START Page text

Mr C’s job was to attend sites where a fault had been reported, and to open up the road to reveal the pipes and allow the engineers to have access to them to fix them.

The normal method of working involved using an angle grinder to get through the tarmac of the road surface, and lift this up using a long handled graft. If there was sand or soil underneath, this would be dug out using a jack hammer if necessary, for example if the ground was very compacted, contained numerous stones, or there was concrete.

On the day of the accident Mr C was working with one of the defendant’s employees, Mr J. He hadn’t worked with this man before. Mr J had been working for the defendants and on similar jobs for years, and he had a street works ticket. He was therefore effectively the foreman. Mr J and Mr C had cut a square in the tarmac of the road surface, and Mr C was just leaning forward with the long handled graft to lift up the square of tarmac when he was suddenly hit on the back of the head with a pickaxe being wielded by Mr J.

personal injury claim was made against both companies alleging breaches of numerous regulations including the Construction Health Safety and Welfare Regulations, the Personal Protective Equipment at Work Regulations and, vicarious liability for the actions of Mr J.

END Page text

[About this task]
According to the accident account, what hit Mr C on the back of the head? Answer using only the accident account.

START Extracted records

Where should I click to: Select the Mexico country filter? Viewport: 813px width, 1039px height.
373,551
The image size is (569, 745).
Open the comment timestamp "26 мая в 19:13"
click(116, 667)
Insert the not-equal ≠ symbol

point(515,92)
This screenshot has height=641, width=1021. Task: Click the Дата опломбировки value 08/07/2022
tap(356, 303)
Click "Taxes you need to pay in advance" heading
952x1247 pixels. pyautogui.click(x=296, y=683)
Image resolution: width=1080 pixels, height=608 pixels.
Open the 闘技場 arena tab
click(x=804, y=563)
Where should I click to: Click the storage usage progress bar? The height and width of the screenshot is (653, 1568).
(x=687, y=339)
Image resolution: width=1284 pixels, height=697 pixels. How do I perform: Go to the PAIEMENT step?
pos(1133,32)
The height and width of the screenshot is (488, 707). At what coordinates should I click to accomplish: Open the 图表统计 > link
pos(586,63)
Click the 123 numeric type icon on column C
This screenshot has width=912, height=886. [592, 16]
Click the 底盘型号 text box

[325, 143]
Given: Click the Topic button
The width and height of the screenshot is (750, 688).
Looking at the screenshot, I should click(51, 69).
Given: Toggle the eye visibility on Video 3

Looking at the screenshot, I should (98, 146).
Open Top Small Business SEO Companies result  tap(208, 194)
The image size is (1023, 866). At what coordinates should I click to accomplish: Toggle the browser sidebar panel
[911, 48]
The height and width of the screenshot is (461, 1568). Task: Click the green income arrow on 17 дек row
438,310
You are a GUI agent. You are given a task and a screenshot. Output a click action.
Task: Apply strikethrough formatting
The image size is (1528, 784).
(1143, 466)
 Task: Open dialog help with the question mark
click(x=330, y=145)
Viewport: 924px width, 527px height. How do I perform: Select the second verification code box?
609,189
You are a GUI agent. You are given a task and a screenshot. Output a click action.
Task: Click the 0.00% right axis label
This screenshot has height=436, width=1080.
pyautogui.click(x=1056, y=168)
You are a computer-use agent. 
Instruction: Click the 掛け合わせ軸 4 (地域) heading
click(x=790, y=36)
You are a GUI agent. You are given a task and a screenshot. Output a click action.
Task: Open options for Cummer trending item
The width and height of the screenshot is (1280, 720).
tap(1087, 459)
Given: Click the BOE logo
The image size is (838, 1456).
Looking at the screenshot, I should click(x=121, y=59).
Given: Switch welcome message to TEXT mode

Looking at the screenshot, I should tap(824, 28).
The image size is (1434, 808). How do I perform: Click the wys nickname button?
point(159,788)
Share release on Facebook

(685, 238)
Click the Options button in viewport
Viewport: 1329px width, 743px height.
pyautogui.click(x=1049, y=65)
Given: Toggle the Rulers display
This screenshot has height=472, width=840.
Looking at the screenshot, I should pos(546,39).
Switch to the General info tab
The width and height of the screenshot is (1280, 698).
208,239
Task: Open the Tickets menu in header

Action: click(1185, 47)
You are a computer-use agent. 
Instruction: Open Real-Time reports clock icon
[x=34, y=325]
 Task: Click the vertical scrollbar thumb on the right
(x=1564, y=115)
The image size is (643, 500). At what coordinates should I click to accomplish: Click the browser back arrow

END Extracted records

[Solution below]
A pickaxe being wielded by Mr J.